- [Task details]: Of all the lines below, output only those starting at the one with "You are a GUI" and ending at the one with "Screen dimensions: 526x433", both ends included, exactly as written.

- [Input data]:
══════

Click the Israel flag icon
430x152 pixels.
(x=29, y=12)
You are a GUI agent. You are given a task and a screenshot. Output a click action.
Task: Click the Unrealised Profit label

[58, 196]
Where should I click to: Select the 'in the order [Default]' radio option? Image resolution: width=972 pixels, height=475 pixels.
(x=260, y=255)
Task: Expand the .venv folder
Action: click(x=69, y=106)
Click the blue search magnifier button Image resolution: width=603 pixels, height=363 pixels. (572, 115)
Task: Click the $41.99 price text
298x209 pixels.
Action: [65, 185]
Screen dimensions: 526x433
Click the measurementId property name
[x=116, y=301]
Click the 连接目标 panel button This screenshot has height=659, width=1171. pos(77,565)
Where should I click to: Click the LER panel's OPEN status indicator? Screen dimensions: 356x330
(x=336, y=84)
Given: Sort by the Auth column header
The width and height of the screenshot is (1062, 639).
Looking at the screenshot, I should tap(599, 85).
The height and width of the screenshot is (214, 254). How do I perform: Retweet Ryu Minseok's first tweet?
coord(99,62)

══════

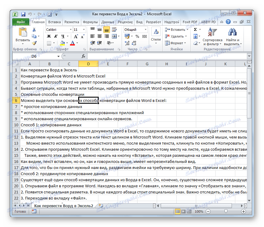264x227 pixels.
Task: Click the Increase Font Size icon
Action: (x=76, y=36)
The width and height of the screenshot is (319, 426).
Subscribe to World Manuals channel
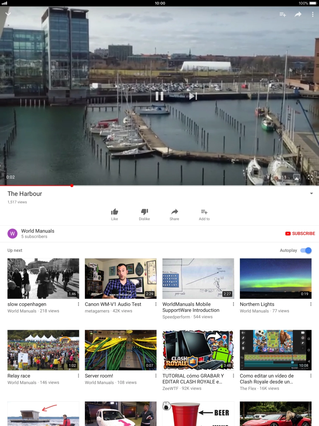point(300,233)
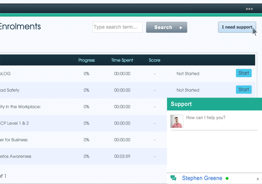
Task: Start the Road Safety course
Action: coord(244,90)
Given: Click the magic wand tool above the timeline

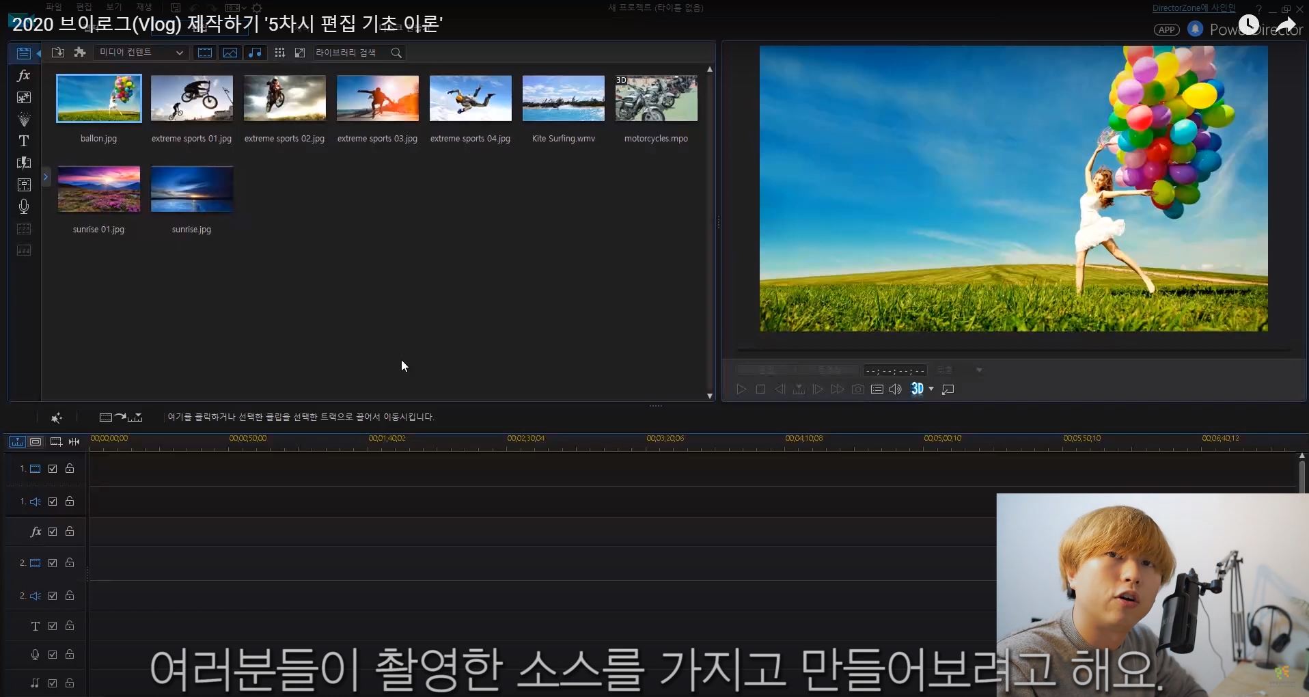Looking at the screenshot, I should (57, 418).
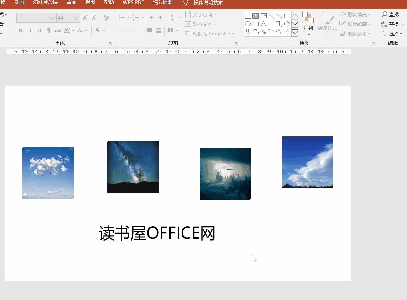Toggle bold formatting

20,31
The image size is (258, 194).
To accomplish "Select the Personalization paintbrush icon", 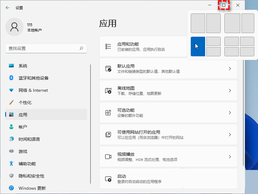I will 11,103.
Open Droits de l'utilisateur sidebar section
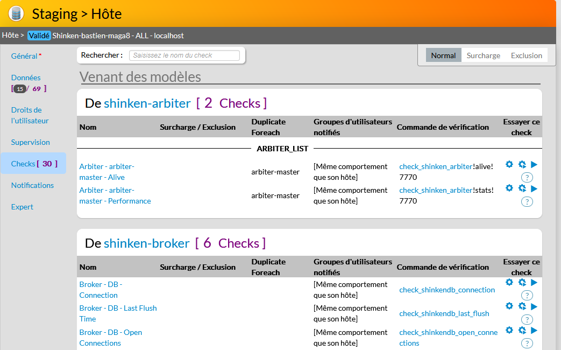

══════

- [Response]:
You are a GUI agent. You are given a task and a screenshot. Output a click action.
Task: Click the Unrealised Profit label

[58, 196]
Where should I click to: Select the 'in the order [Default]' radio option? Image resolution: width=972 pixels, height=475 pixels.
(x=260, y=255)
Task: Expand the .venv folder
Action: click(x=69, y=106)
Click the blue search magnifier button Image resolution: width=603 pixels, height=363 pixels. (572, 115)
Task: Click the $41.99 price text
298x209 pixels.
Action: [65, 185]
Screen dimensions: 526x433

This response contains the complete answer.